*Exercise prompt*
What is needed is a word-for-word copy of the lines below from the one with "The width and height of the screenshot is (640, 420)." through the one with "Screen dimensions: 952x1232", both included, with every picture left out.

*Raw data*
◇ ◇ ◇ ◇ ◇

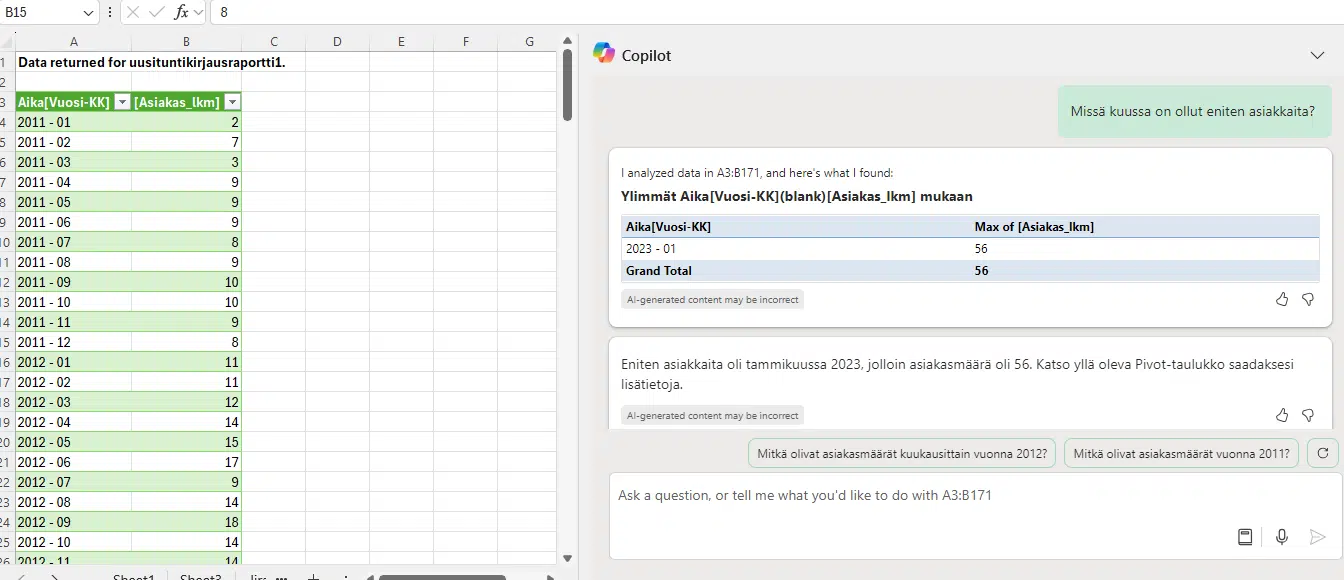Image resolution: width=1344 pixels, height=580 pixels.
Task: Open the Aika[Vuosi-KK] column filter dropdown
Action: coord(122,102)
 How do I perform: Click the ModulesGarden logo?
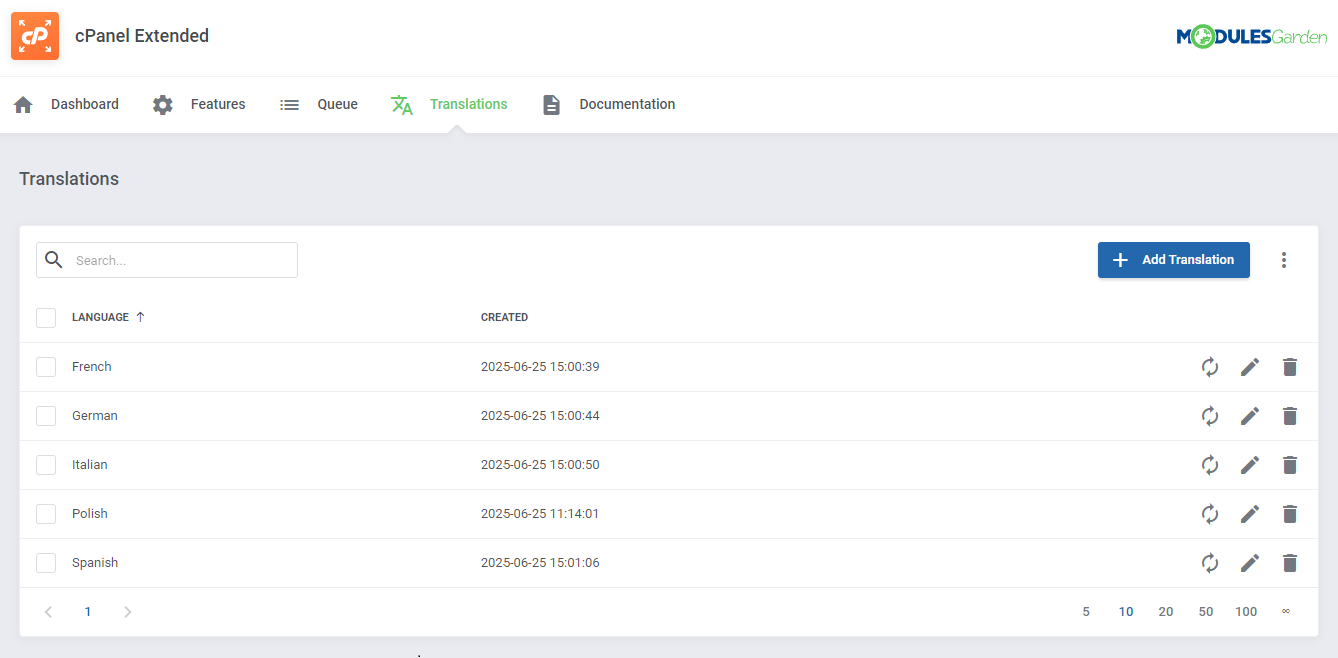pos(1252,35)
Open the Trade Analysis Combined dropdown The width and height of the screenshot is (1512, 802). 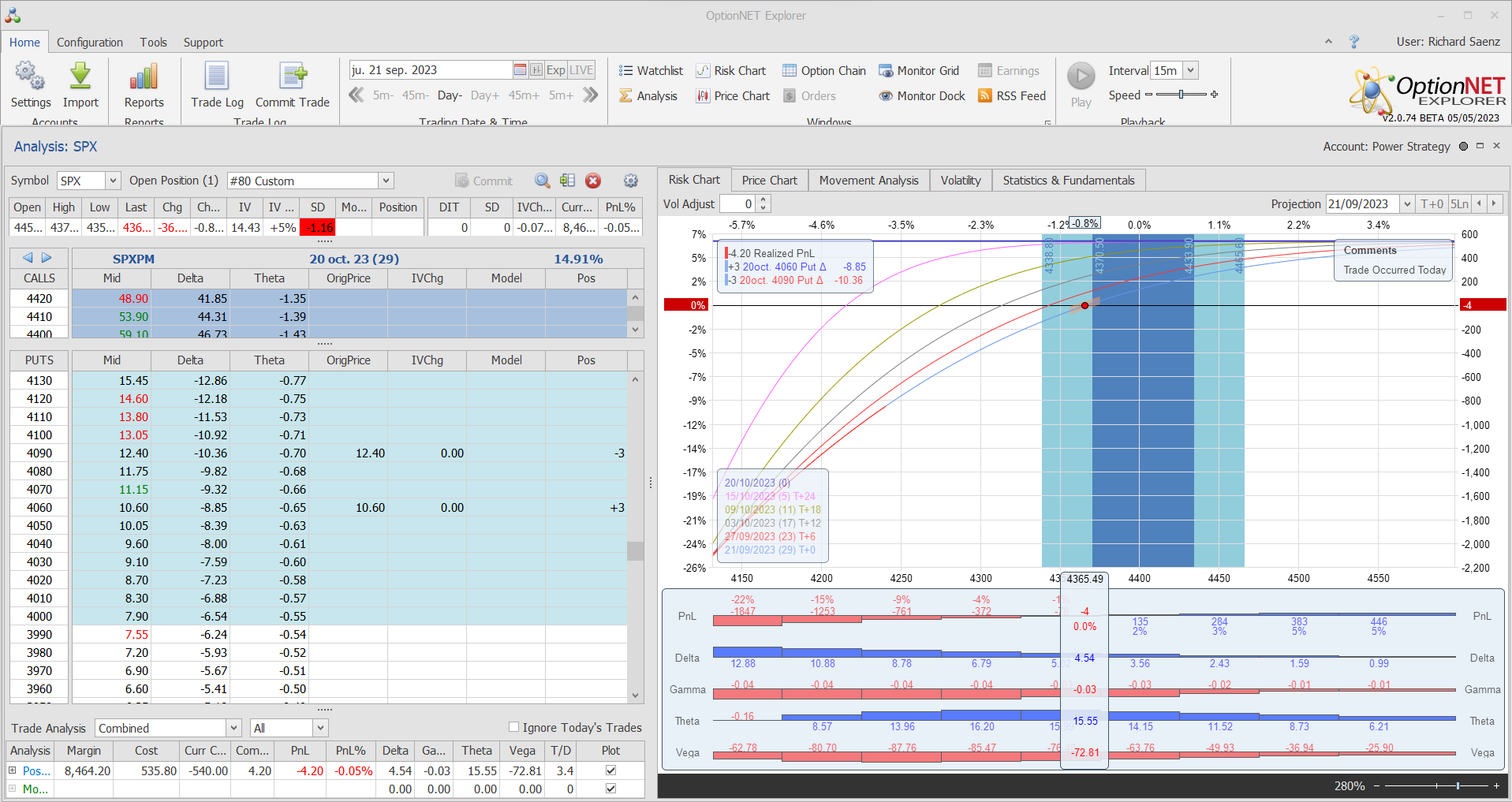click(x=233, y=728)
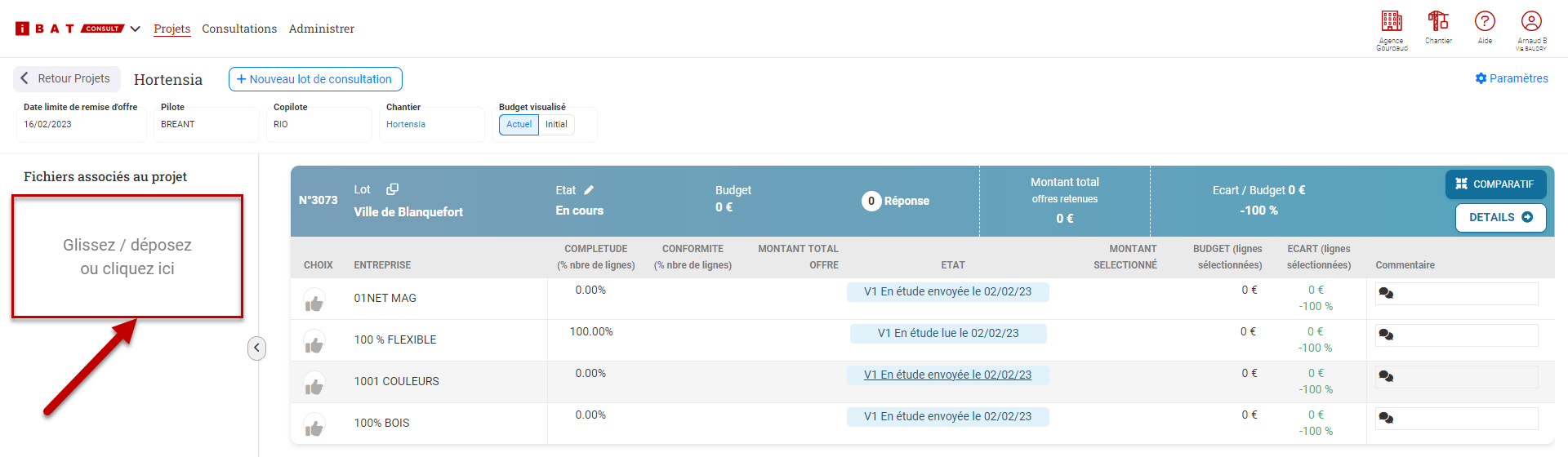Open comment icon for 01NET MAG

1386,294
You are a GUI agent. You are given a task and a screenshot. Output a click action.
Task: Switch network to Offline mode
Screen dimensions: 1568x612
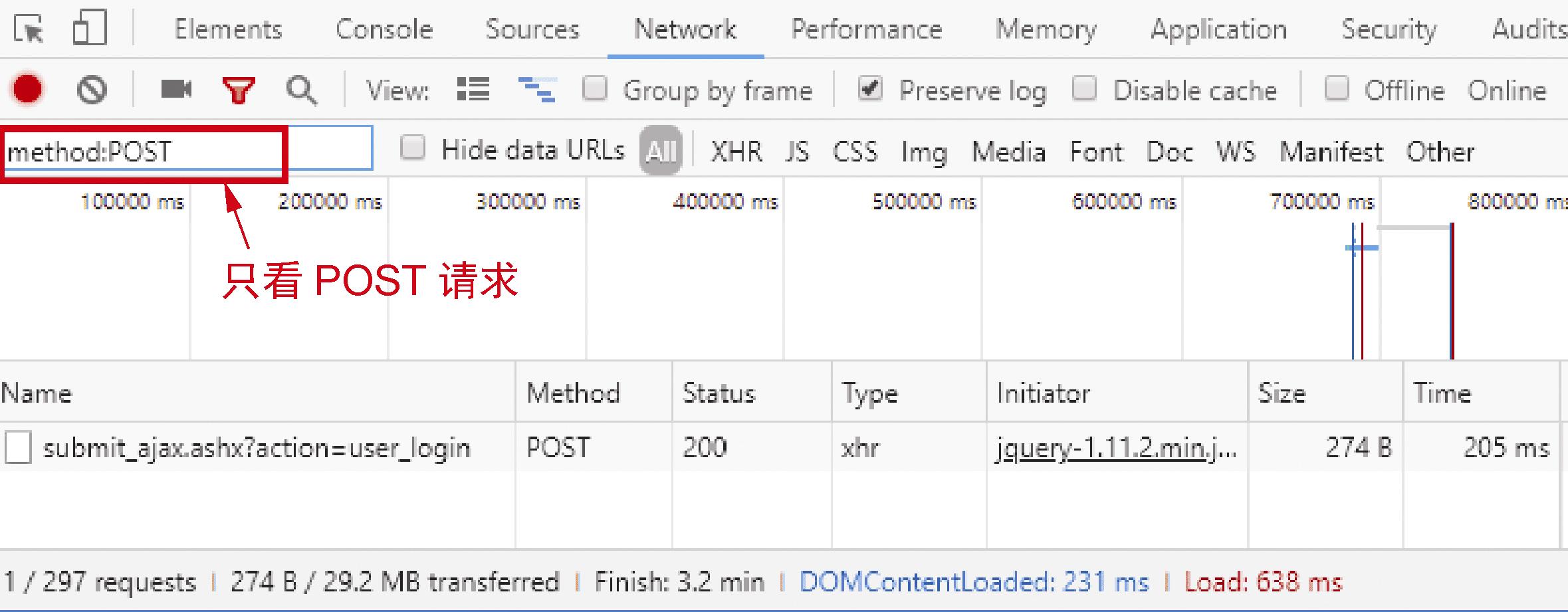pyautogui.click(x=1335, y=88)
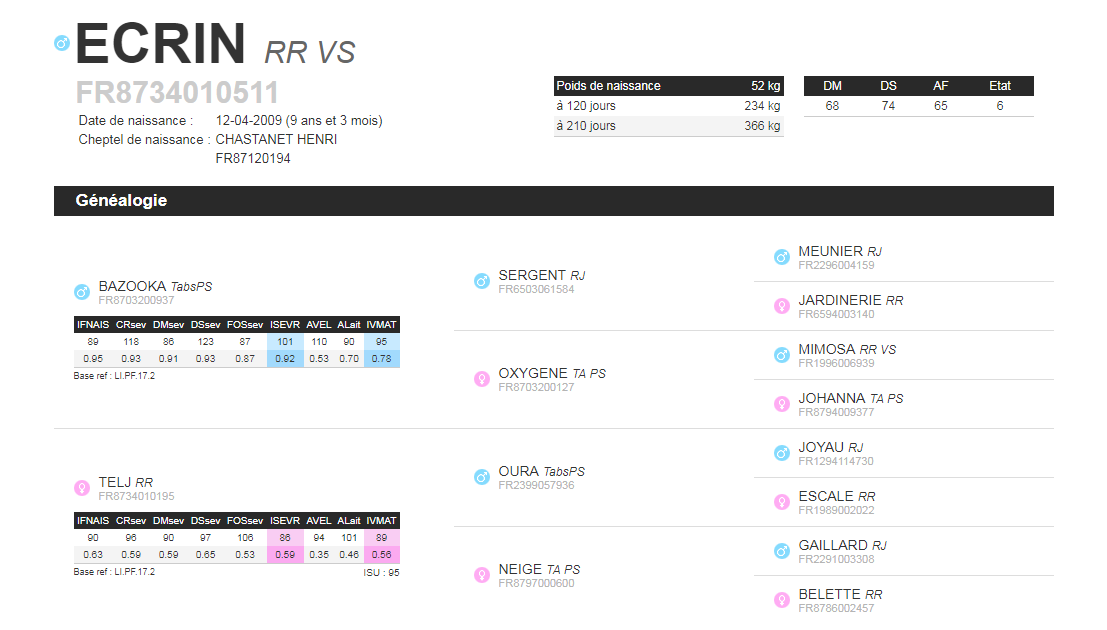1107x630 pixels.
Task: Click the male icon beside ECRIN title
Action: point(62,43)
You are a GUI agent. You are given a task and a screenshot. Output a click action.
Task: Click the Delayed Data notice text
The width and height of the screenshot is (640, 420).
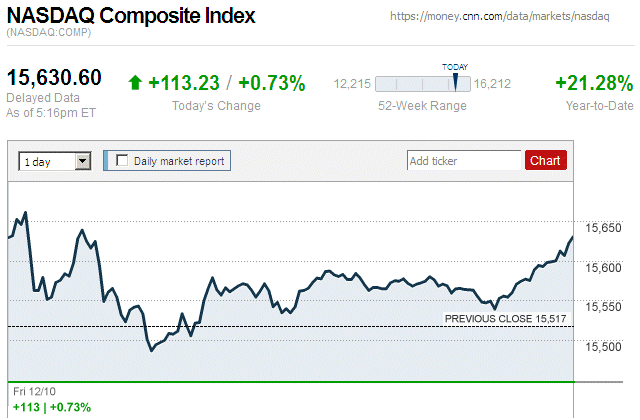pos(43,98)
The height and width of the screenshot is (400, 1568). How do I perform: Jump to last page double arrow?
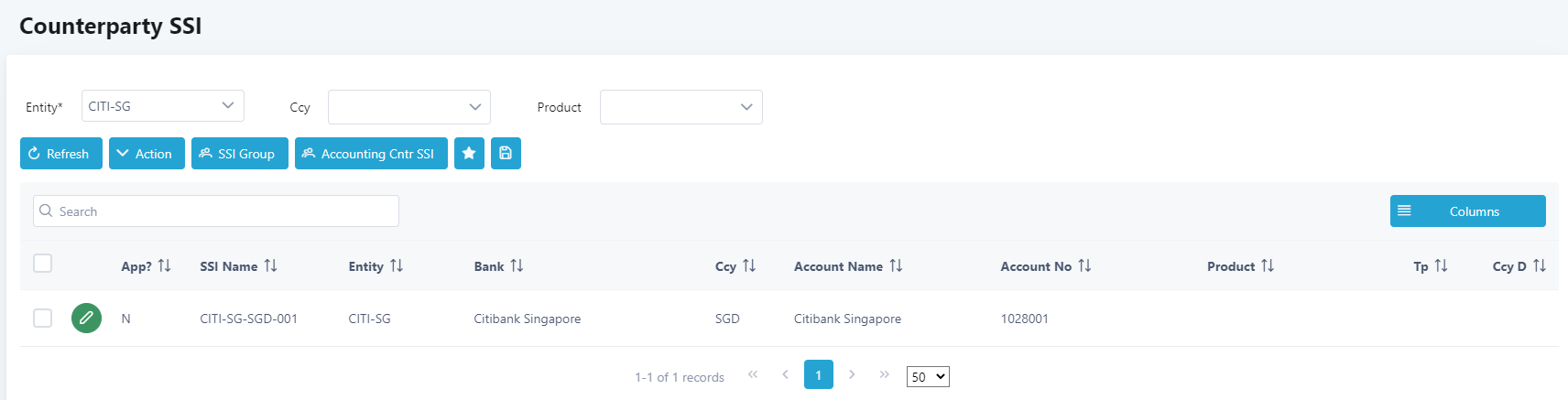pyautogui.click(x=884, y=375)
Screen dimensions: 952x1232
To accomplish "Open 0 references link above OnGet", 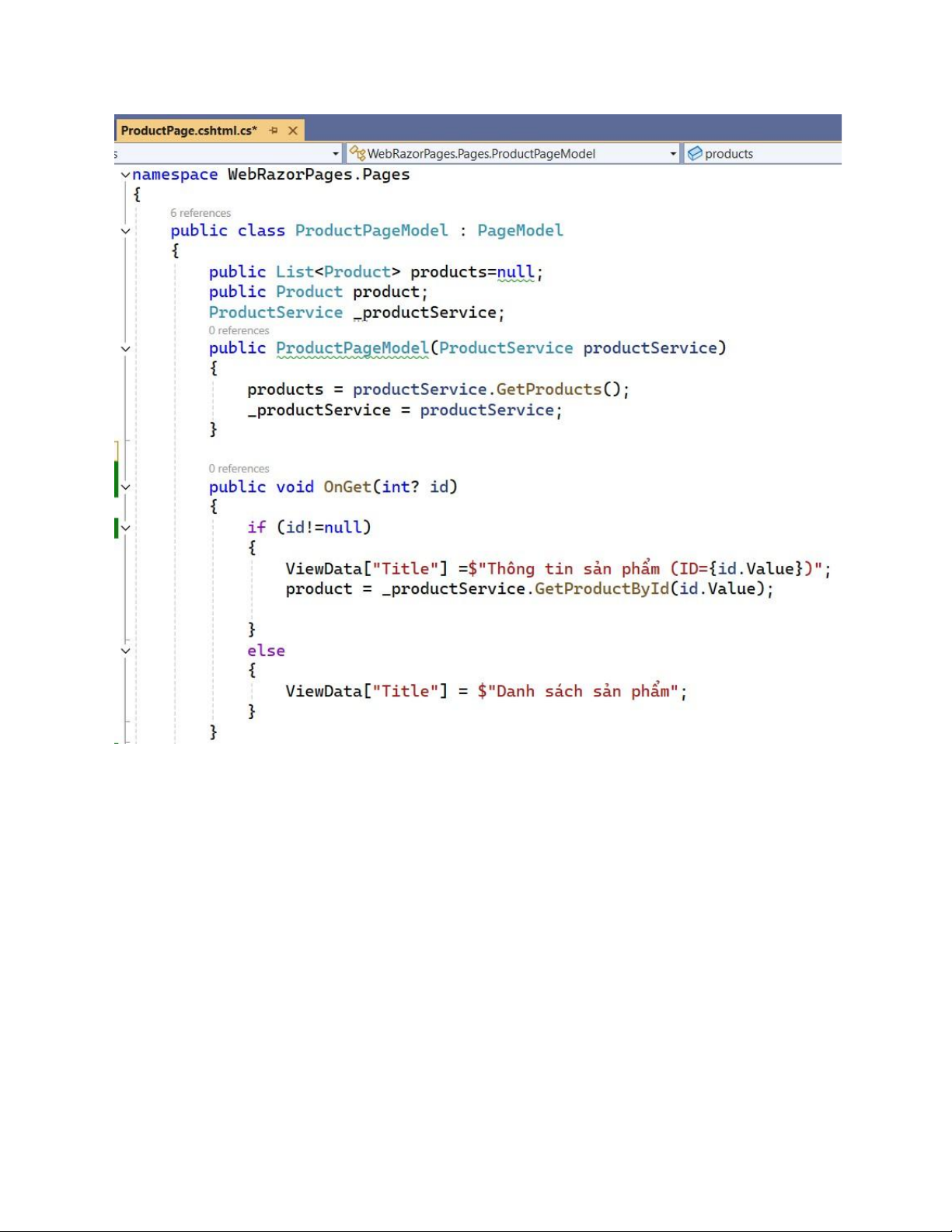I will coord(239,469).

◇ ◇ ◇ ◇ ◇

*Finished exercise*
The width and height of the screenshot is (640, 420).
pos(43,98)
The height and width of the screenshot is (400, 1568). How do I perform: Jump to last page double arrow?
pyautogui.click(x=884, y=375)
Screen dimensions: 952x1232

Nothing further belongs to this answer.